Like many soldiers, my father did not talk that much about what went on whilst he was away. It is only as I got older, much older, and when I visited Belfast myself in 2001 (for a holiday of all things!) that I had some small glimpse into what that City might have been like back then. If you visit, even today, there are still sectarian paintings on the walls of houses and buildings. There are memorial plaques over the front doors of houses to commemorate those ‘martyred in the cause’ 
 
As time goes on, I realise that I was one of the lucky ones. I was fortunate for my father came home. Not everyone’s father came home from Northern Ireland. Just as so many fathers, brothers, sons, daughters, wives, mothers, neighbours, friends did not come home from the Second World War or the First, from the Falklands, Iraq, Afghanstan or all the military campaigns with which Great Britain has been involved for the past 100 years. Realising now that I was fortunate, that I am fortunate, makes me so much more aware of those who were not and who are not today. 
 
As armed conflicts continue to rage, and as terrorist organisations seek to engender fear and mistrust in peoples across the world, there are many families who are not ‘lucky’. Their family members and friends are torn from their lives – and the possibilities with which their lives were filled are cut off, often in their prime. This Service today is about each life. It is about the individuals, the men and women who each, individually, lost their lives. They are not an amorphous mass; each person who died was someone’s father, brother, son, daughter, wife, mother, neighbour, friend. We list their names on War Memorials, we write their names in Books of Remembrance, because each one of them had a name; each of them meant something to someone, each of them meant something to God too. Whichever side they fought on, whatever language they spoke, wherever they died in the world – each person is remembered because they meant something and they mean something still. For our tomorrow, they gave their today 
 
On the altar lie poppies in memory of those whose names are listed on our Town War Memorial.

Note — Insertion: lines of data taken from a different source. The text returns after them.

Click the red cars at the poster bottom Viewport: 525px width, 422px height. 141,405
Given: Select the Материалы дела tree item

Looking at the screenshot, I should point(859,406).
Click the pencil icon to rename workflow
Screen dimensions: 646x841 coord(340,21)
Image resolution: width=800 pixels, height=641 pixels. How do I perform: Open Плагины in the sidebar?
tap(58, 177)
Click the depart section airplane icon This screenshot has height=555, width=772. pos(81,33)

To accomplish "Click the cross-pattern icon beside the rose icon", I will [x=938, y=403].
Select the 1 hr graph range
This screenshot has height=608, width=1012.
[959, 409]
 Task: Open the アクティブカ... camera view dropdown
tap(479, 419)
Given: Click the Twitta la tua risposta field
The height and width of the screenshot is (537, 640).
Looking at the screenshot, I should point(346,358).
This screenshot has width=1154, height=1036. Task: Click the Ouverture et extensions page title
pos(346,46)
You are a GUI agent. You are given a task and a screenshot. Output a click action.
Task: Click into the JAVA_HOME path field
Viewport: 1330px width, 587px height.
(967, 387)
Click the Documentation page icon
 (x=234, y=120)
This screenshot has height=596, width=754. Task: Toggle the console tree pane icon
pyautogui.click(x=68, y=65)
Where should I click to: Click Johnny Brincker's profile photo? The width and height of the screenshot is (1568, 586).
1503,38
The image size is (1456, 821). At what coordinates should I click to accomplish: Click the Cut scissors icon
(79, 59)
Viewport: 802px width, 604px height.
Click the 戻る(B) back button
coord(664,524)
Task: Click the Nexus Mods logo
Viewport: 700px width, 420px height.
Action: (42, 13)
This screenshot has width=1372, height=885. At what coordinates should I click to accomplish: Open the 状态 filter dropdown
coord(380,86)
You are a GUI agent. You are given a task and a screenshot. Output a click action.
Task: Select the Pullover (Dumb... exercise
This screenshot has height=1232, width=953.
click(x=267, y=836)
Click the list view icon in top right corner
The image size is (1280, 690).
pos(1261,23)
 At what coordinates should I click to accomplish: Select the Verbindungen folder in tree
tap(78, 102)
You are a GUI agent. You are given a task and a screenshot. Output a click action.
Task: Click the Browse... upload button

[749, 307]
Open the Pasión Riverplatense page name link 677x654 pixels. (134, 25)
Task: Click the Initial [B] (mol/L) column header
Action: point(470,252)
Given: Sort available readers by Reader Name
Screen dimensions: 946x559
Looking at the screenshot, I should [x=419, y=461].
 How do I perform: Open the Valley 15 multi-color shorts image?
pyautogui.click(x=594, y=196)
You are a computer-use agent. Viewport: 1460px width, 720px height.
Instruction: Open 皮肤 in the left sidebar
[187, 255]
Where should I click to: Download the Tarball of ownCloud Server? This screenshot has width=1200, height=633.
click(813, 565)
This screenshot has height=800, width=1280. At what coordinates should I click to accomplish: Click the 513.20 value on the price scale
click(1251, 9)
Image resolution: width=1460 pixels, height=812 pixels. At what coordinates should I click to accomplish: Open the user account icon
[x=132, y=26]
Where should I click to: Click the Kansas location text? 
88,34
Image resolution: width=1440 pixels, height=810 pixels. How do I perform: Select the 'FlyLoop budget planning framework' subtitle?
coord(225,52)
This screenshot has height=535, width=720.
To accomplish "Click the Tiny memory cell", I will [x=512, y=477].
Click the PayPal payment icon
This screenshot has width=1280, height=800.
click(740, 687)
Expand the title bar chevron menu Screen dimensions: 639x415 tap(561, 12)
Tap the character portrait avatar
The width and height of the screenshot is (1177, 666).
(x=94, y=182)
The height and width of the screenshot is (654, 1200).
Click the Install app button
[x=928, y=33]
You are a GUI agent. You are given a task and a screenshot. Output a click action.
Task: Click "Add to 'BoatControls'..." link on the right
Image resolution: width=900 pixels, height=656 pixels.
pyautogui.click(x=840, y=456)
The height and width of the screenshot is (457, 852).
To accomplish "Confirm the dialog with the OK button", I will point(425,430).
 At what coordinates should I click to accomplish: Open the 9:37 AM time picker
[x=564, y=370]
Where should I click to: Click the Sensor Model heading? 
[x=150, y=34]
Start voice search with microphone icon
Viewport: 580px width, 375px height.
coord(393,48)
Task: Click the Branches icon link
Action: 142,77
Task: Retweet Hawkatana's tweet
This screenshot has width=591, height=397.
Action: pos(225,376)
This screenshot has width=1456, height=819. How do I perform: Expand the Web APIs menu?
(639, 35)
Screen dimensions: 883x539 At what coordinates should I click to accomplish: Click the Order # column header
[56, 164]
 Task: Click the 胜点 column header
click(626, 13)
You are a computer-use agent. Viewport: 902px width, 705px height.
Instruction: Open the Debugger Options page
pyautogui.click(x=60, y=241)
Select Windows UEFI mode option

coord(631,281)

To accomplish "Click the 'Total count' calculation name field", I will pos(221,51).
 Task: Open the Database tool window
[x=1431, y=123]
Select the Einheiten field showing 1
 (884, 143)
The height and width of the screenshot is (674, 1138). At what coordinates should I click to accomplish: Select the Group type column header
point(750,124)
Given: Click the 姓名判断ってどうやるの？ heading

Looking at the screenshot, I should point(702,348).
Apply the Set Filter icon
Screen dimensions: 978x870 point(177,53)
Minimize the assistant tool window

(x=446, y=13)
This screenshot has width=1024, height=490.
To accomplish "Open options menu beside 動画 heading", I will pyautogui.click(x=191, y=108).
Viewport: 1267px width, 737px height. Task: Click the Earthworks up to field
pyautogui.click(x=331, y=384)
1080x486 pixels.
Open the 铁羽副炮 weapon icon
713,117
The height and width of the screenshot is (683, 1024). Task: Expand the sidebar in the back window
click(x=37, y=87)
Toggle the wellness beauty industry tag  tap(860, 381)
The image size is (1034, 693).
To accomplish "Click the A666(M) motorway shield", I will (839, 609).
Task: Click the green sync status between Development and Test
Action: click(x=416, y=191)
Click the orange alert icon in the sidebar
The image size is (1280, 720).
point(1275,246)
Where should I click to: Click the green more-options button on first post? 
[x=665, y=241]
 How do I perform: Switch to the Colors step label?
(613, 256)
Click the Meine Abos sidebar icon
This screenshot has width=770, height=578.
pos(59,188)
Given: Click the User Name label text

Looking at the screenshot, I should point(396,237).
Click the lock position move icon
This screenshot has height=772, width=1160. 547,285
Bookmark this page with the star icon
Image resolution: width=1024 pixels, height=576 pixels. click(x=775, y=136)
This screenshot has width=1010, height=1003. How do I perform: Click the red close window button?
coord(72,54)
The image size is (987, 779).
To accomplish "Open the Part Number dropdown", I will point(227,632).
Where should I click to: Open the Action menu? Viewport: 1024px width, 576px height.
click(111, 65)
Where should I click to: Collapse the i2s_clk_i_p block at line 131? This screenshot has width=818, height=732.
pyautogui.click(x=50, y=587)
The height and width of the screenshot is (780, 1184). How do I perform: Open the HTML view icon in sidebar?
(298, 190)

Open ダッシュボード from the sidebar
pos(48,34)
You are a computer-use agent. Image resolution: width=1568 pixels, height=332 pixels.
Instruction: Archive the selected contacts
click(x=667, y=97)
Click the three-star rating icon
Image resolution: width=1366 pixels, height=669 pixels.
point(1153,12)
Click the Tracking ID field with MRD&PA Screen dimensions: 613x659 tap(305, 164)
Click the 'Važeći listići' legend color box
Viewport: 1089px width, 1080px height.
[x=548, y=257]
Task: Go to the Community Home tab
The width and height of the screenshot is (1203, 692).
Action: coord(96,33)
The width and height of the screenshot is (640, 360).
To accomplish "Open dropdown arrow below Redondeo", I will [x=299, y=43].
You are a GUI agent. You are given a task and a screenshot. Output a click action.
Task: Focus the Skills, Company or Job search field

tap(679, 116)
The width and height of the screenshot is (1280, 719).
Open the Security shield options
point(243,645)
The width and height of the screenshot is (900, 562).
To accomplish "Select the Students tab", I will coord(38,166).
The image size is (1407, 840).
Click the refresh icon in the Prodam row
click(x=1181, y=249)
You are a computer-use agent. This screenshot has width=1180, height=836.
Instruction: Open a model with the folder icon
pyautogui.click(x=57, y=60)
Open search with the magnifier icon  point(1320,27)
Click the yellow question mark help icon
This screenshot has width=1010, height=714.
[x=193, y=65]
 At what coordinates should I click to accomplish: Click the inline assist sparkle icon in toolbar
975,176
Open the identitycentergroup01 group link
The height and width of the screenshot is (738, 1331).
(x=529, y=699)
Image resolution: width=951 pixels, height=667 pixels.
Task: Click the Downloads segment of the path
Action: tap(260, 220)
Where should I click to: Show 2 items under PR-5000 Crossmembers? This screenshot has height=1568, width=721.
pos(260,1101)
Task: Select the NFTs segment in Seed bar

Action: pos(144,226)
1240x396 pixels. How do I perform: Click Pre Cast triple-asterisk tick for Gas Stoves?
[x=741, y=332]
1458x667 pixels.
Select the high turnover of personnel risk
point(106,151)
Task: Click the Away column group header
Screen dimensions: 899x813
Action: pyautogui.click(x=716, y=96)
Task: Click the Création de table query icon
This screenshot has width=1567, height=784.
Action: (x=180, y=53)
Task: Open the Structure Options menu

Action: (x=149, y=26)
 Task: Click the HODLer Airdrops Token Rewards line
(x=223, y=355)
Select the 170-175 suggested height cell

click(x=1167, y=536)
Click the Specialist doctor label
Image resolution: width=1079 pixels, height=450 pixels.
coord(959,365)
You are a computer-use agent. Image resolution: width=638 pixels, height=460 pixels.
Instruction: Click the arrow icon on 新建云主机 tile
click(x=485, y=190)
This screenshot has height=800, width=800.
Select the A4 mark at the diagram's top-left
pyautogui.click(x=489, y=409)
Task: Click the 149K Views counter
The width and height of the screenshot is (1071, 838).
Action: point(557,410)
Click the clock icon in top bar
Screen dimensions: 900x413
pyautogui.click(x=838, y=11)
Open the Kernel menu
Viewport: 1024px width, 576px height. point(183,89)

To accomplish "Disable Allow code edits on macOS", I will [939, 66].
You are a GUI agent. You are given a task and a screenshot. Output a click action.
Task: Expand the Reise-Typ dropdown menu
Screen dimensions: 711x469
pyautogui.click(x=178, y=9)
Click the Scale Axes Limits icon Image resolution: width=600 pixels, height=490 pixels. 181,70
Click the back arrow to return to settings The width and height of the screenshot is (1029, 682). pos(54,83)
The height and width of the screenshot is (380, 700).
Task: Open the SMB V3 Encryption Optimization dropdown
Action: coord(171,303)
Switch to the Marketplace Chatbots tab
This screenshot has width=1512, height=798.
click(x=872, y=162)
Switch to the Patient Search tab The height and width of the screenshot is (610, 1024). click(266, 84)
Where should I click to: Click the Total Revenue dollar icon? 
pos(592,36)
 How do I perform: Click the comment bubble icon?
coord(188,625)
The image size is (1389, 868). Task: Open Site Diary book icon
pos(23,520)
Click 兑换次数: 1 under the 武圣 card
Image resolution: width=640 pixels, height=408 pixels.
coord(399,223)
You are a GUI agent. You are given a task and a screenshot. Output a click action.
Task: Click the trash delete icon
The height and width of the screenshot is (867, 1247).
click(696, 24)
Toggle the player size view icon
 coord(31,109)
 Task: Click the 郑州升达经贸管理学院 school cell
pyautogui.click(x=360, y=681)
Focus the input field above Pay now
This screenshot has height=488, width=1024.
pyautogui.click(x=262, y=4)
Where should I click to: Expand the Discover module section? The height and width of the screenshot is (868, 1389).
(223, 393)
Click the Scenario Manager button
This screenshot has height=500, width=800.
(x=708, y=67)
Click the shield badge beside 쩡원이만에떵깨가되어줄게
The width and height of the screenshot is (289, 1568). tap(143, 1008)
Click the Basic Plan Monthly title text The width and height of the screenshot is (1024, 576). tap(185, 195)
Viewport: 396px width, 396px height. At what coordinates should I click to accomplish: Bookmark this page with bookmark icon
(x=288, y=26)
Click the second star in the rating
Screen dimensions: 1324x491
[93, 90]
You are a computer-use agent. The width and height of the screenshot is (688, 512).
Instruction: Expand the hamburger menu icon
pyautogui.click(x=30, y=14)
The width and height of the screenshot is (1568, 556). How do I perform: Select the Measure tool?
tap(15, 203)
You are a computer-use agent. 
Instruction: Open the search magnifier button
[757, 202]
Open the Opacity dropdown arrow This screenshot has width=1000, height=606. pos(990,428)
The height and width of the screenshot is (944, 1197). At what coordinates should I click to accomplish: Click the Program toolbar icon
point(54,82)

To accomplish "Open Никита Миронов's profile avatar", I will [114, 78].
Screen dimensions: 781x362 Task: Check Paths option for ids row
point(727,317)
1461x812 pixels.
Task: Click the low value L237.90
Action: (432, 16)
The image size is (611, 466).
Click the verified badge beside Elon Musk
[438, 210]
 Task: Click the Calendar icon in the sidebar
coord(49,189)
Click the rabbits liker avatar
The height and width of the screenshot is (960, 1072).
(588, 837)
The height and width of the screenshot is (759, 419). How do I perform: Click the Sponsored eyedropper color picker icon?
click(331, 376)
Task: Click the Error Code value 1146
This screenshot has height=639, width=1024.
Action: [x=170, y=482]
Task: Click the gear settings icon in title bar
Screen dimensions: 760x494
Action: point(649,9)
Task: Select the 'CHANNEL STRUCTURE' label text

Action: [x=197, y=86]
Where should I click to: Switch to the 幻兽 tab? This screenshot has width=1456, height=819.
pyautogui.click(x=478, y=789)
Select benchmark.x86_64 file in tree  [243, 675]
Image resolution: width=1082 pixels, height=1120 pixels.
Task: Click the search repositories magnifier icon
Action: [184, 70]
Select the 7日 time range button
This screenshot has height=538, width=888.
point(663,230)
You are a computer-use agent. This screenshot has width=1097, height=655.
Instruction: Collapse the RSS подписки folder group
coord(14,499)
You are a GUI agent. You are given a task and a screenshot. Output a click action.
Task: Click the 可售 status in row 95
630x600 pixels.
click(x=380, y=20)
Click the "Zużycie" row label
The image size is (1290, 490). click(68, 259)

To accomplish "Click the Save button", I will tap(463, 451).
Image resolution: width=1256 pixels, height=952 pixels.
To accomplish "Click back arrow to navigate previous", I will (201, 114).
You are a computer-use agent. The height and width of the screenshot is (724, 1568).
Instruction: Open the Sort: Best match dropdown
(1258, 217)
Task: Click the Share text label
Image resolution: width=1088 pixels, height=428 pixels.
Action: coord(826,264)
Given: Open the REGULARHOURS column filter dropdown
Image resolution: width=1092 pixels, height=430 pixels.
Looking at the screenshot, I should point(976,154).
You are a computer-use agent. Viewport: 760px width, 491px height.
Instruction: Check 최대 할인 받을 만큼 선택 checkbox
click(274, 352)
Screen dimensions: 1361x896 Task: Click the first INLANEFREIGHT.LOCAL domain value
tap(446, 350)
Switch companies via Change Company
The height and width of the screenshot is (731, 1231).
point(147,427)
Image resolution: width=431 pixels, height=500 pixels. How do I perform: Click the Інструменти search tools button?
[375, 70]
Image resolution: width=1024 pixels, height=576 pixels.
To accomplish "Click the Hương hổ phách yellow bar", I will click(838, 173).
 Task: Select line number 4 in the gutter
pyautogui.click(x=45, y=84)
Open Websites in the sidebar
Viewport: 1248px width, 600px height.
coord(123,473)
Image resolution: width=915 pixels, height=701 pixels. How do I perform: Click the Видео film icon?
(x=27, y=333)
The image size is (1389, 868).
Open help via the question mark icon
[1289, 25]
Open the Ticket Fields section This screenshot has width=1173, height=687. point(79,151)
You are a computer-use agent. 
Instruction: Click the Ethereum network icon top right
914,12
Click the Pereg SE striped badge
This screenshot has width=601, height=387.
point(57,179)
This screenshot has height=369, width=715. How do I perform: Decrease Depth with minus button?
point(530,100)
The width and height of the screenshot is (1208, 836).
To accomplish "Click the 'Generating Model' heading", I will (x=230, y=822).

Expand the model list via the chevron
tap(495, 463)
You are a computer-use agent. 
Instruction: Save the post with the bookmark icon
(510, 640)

A member of the British Legion carried them in, and a young person will carry them out to the War Memorial – alongside the Candle of Remembrance and Peace. On Tuesday, Armistice Day, we shall gather in prayer and read aloud the 193 names inscribes on our Town War Memorial, just as we did on 4th August. We undertake these simple actions, we wear these simple red poppies, we offer our simple prayers – all to signify and symbolise something so much bigger and greater – our gratitude for the gift of life, won for us by others giving theirs. It is so hard to put into words but it is so important to try. 
 
My father was among those who came home and, as time goes on, I realise just how thankful I should be. We pray for and remember today who did not come home, as well as remembering those who loved them. Those who died, those who loved and lost, each in their own way gave their tomorrow for our today. Let us give thanks for the gift of life that is ours and, in doing so, honour the memory of the fallen and all who loved them. Amen.